No panorama do direito penal italiano, a "suspensão condicional do processo" representa um instituto de fundamental importância, oferecendo uma via alternativa ao processo tradicional e promovendo percursos de reeducação e reparação. No entanto, as implicações de um resultado positivo de tal procedimento sobre as pretensões de indenização da parte civil geraram frequentemente interrogações.
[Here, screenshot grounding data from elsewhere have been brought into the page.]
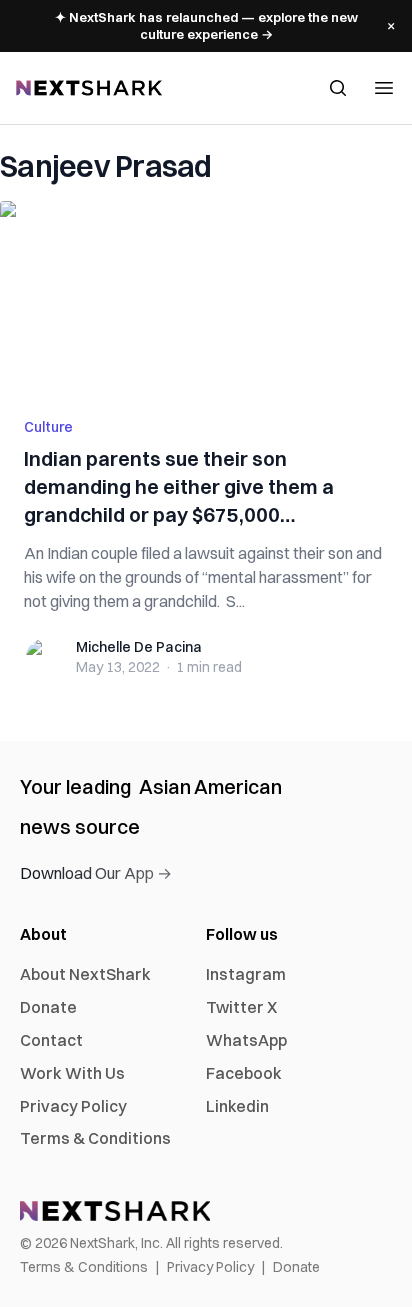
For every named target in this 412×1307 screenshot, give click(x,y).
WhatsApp (246, 1040)
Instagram (246, 974)
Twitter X (241, 1007)
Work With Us (72, 1073)
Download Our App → (96, 873)
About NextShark (85, 974)
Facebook (244, 1073)
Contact (51, 1040)
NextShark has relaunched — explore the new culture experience (206, 25)
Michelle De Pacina (139, 647)
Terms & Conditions (95, 1138)
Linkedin (237, 1106)
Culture (48, 427)
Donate (48, 1007)
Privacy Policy (73, 1106)
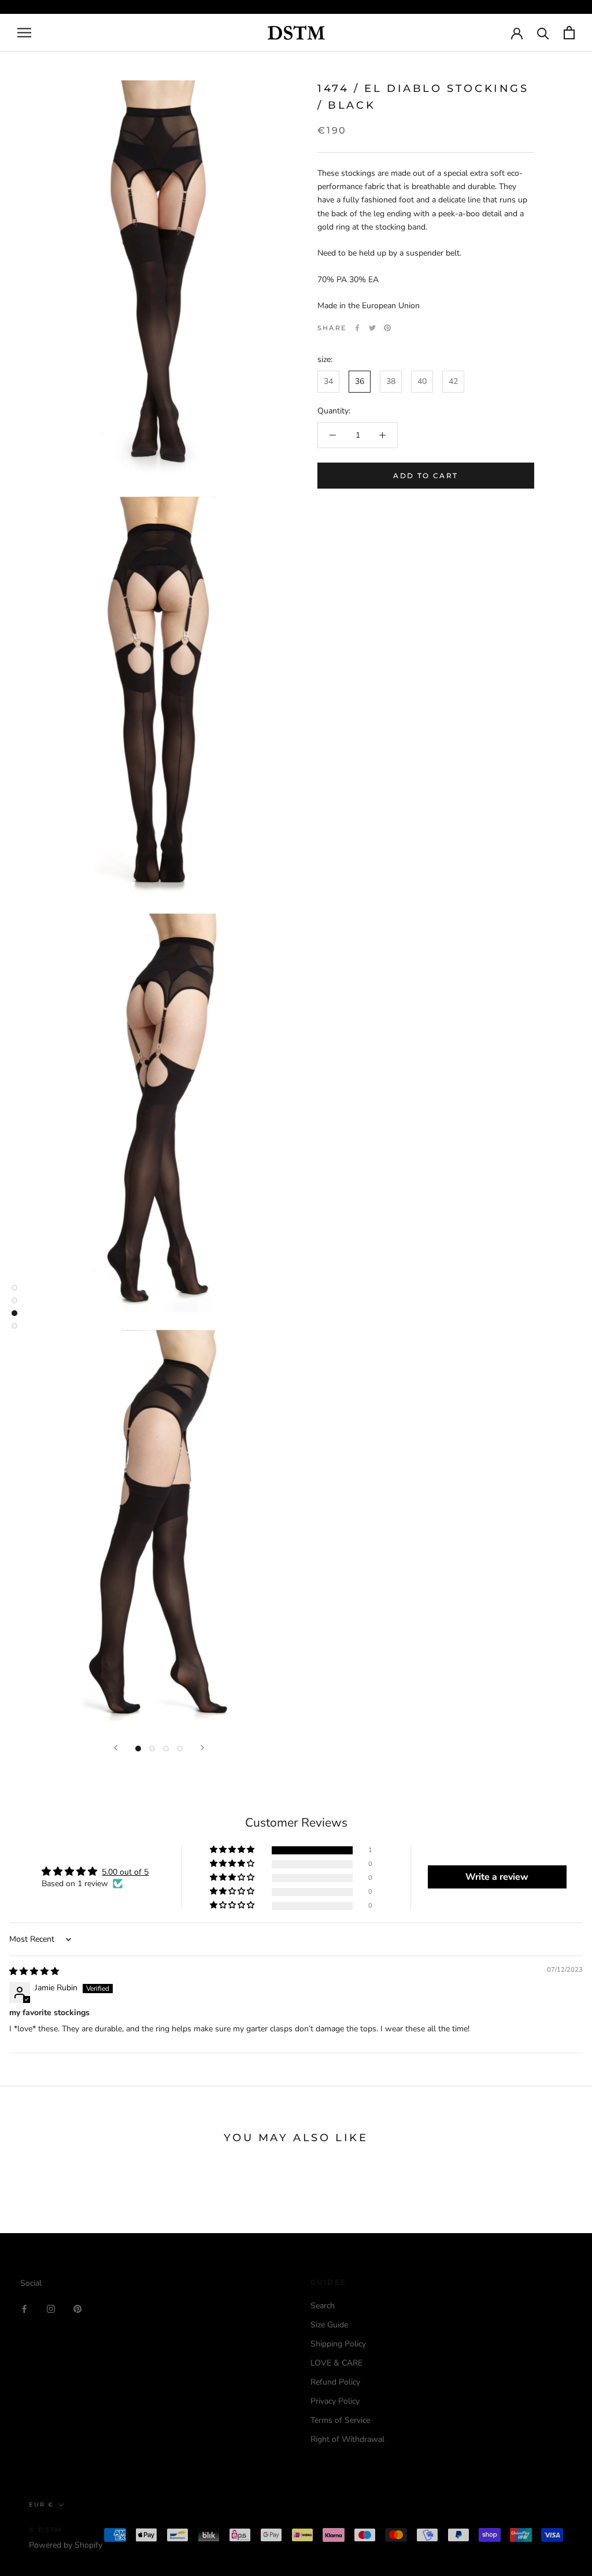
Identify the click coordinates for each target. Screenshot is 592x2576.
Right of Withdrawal (347, 2439)
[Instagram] (51, 2308)
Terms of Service (340, 2420)
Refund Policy (335, 2382)
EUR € (41, 2504)
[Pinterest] (387, 327)
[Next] (202, 1747)
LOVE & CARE (336, 2362)
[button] (233, 1850)
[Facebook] (357, 327)
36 (359, 381)
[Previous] (115, 1747)
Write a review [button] (496, 1877)
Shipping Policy (338, 2343)
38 (390, 381)
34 (328, 381)
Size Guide (329, 2324)
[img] (34, 1971)
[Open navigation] (24, 33)
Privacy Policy (335, 2401)
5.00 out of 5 (125, 1872)
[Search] (543, 33)
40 (422, 381)
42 (453, 381)
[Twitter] (372, 327)
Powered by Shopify (65, 2545)
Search (322, 2305)
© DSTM (45, 2530)
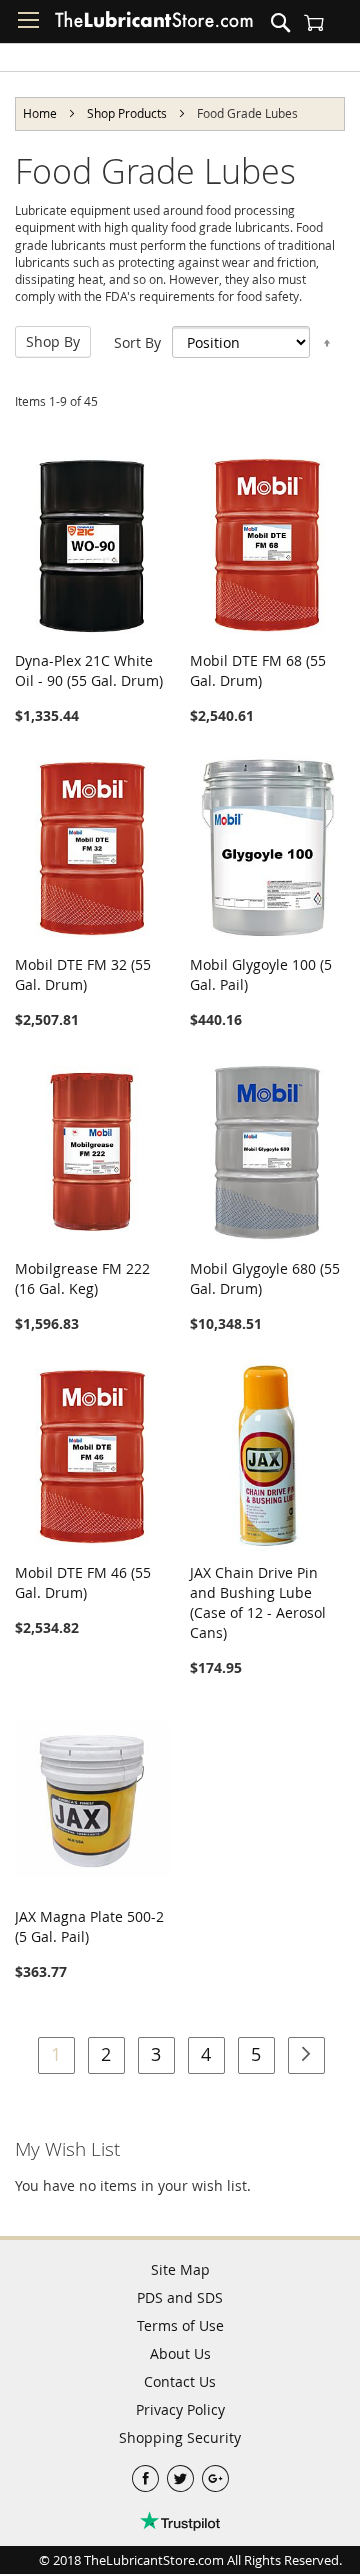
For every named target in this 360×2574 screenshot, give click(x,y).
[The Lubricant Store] (154, 24)
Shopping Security (180, 2437)
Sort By (137, 342)
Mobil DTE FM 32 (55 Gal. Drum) (83, 974)
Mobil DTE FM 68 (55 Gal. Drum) (258, 670)
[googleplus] (215, 2473)
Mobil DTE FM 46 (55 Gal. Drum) (83, 1582)
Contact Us (180, 2381)
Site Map (180, 2269)
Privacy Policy (180, 2409)
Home (41, 113)
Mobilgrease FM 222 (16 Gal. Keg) (82, 1278)
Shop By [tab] (53, 341)
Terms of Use (180, 2325)
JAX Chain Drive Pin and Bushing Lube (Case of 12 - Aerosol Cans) (258, 1602)
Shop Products (128, 113)
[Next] (306, 2055)
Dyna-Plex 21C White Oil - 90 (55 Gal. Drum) (89, 670)
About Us (180, 2353)
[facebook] (147, 2473)
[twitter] (182, 2473)
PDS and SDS (180, 2297)
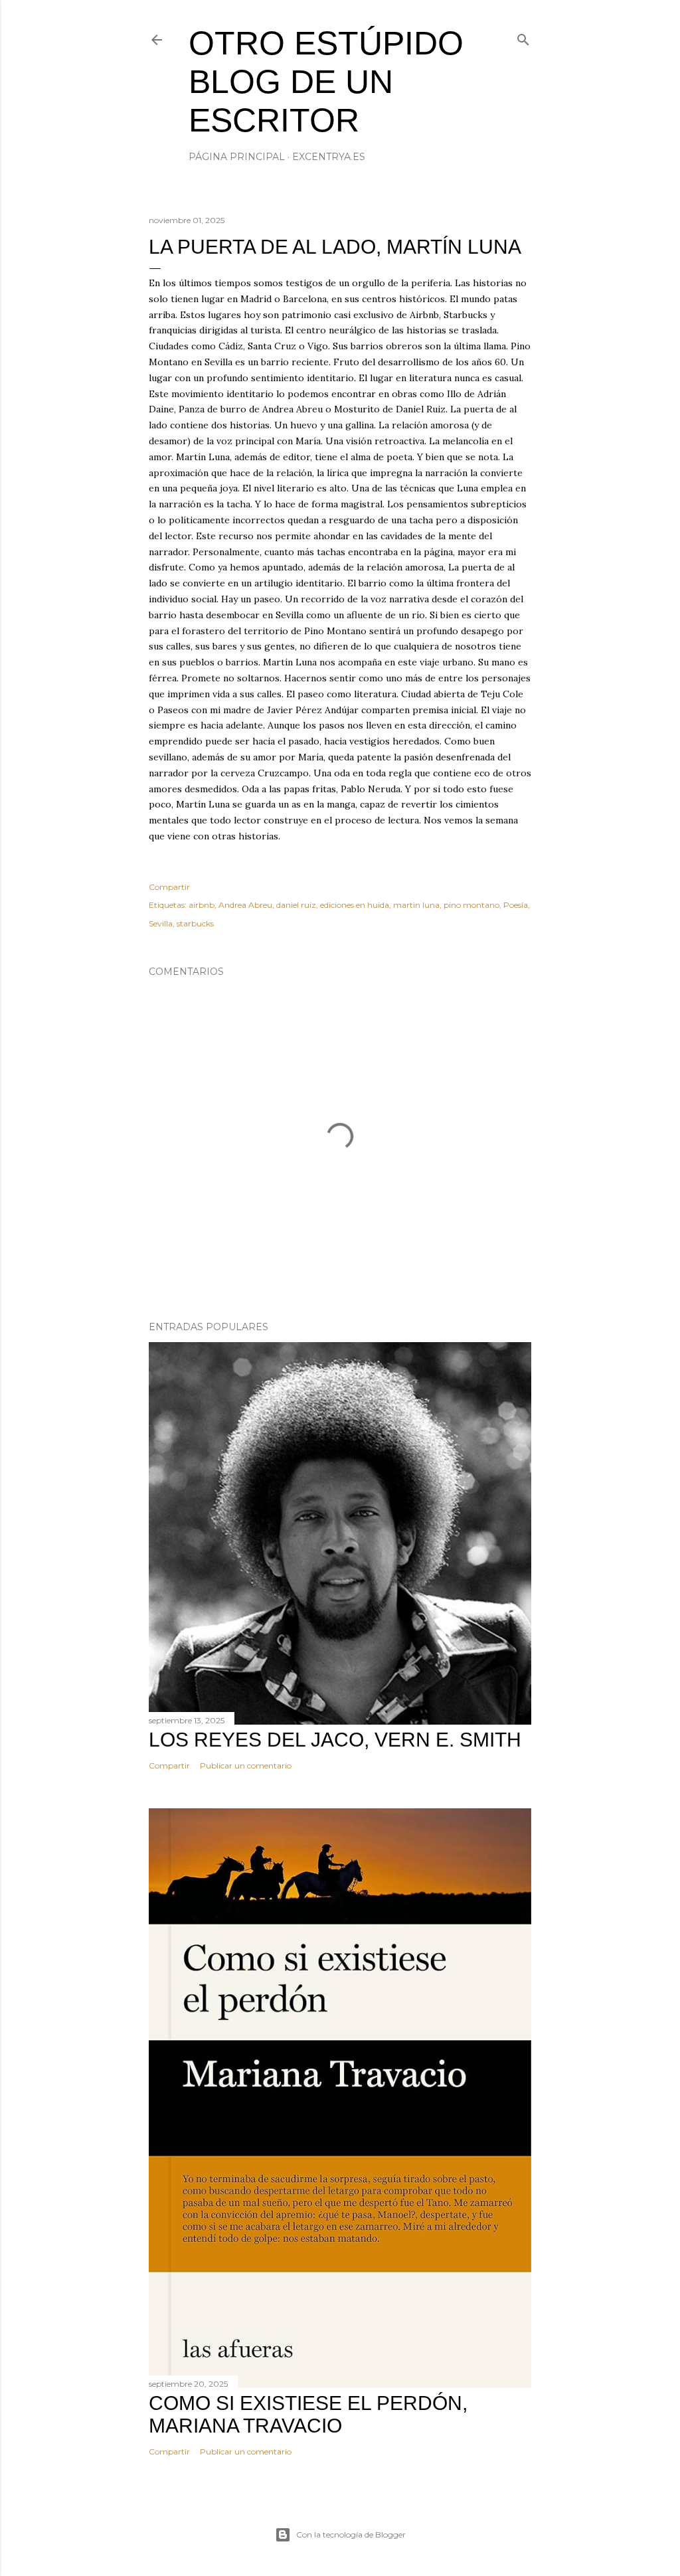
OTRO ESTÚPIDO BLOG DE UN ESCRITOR (326, 82)
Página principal (237, 157)
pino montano (471, 905)
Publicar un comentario (246, 1765)
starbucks (195, 923)
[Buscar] (523, 37)
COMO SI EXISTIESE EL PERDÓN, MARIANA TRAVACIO (308, 2414)
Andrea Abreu (245, 905)
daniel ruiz (296, 905)
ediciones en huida (354, 905)
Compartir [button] (169, 887)
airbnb (201, 905)
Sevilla (161, 923)
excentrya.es (328, 157)
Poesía (515, 905)
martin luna (416, 905)
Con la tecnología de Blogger (351, 2534)
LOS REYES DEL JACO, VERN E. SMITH (335, 1740)
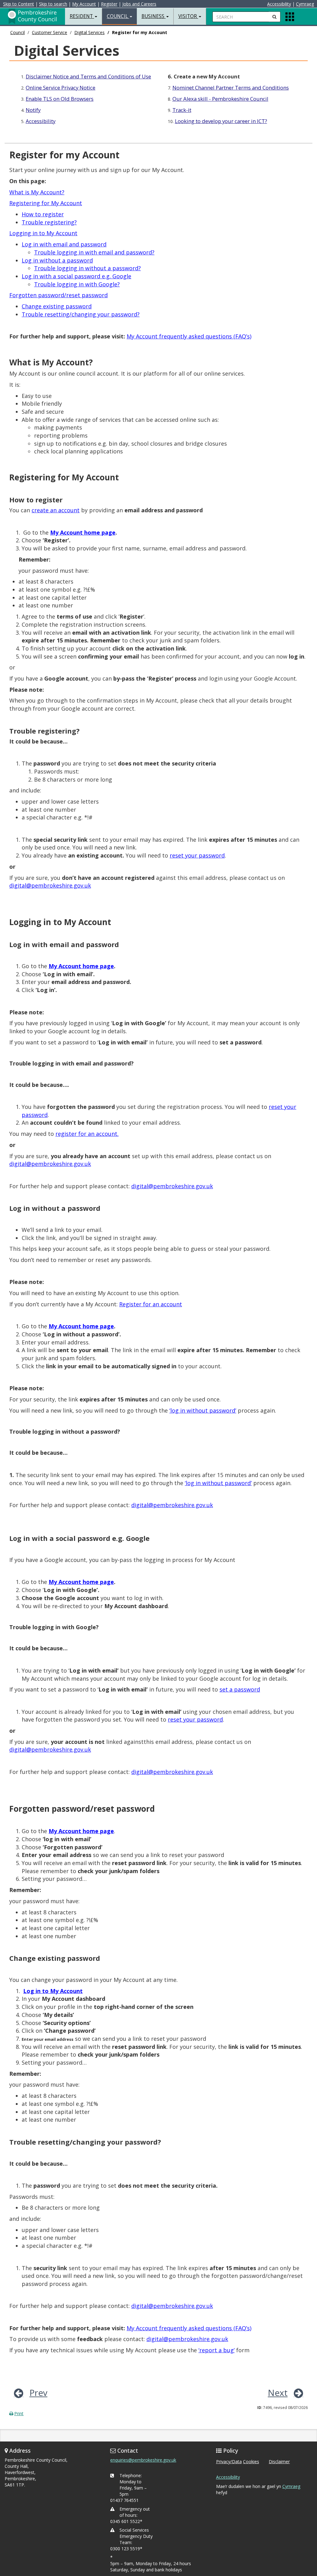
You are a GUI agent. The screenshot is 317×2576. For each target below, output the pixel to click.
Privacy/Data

A Corte de Cassação, com a sentença n. 20171 de 2025 (depositada em 29/05/2025), forneceu um esclarecimento essencial, delineando com precisão os limites da condenação civil na ausência de um apuramento de mérito da acusação.
Introduzida em nosso ordenamento com a Lei n. 67 de 2014, a suspensão condicional do processo (disciplinada pelos artigos 464-bis e seguintes do Código de Processo Penal) permite ao réu solicitar a suspensão do processo por um período determinado, durante o qual deve realizar trabalhos de utilidade pública, atividades de voluntariado, ou percursos de reparação do dano causado, além de se submeter a um programa de tratamento. O resultado positivo deste percurso leva à extinção do crime, evitando assim a pronúncia de uma sentença de condenação. É um mecanismo que visa à reeducação e ao reinserimento social, aliviando ao mesmo tempo a carga judicial.
O nó crucial abordado pela Suprema Corte no caso que envolveu o réu F. Gambarotto, com Presidente F. Casa e Relator A. Centonze, diz respeito à possibilidade de condenar o réu ao ressarcimento do dano e ao reembolso das custas processuais a favor da parte civil, apesar da extinção do crime pelo bom resultado da suspensão condicional do processo. A sentença n. 20171/2025 anulou parcialmente sem remessa a decisão do GIP do Tribunal de Pádua de 03/12/2024, estabelecendo um princípio claro e unívoco.
A declaração de extinção do crime pelo resultado positivo da suspensão condicional do processo, não sendo fundamentada em um apuramento completo do mérito da acusação, obsta à condenação do réu ao ressarcimento do dano e ao reembolso das custas processuais suportadas pela parte civil constituída.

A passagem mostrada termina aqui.